• Exercise details
Beneath this instruction is a block of data; output from it exactly the lines that run from the one containing "You are a GUI" through the one containing "To clipboard (132, 1631)", inclusive.

--- Given records Enclosed Below ---

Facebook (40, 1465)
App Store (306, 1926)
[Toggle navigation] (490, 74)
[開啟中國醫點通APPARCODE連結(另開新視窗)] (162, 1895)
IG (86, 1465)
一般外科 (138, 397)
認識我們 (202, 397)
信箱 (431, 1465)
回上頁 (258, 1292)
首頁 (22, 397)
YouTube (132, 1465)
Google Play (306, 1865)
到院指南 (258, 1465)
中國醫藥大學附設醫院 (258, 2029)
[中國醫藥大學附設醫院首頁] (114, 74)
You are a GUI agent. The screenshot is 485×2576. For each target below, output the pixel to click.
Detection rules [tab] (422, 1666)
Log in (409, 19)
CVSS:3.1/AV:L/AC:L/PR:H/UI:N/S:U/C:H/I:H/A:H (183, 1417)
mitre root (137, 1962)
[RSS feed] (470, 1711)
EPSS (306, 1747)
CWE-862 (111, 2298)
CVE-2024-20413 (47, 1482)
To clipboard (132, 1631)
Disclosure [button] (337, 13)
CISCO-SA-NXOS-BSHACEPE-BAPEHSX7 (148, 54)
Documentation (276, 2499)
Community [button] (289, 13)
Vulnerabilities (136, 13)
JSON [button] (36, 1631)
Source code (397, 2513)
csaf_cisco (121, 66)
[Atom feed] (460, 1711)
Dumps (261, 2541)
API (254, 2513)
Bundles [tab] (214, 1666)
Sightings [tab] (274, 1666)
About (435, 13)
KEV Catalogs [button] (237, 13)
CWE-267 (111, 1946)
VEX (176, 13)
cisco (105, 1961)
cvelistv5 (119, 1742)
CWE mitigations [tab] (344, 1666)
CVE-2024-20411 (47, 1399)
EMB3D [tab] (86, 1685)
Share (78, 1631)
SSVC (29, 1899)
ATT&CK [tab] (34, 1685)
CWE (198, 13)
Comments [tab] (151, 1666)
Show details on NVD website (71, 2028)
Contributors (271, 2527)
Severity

--- End of Enclosed Given records ---

• Solution below
You are a GUI agent. The screenshot is 485×2576. For each target below, output the pixel to click.
Detection rules [tab] (422, 1666)
Log in (409, 19)
CVSS:3.1/AV:L/AC:L/PR:H/UI:N/S:U/C:H/I:H/A:H (183, 1417)
mitre root (137, 1962)
[RSS feed] (470, 1711)
EPSS (306, 1747)
CWE-862 (111, 2298)
CVE-2024-20413 (47, 1482)
To clipboard (132, 1631)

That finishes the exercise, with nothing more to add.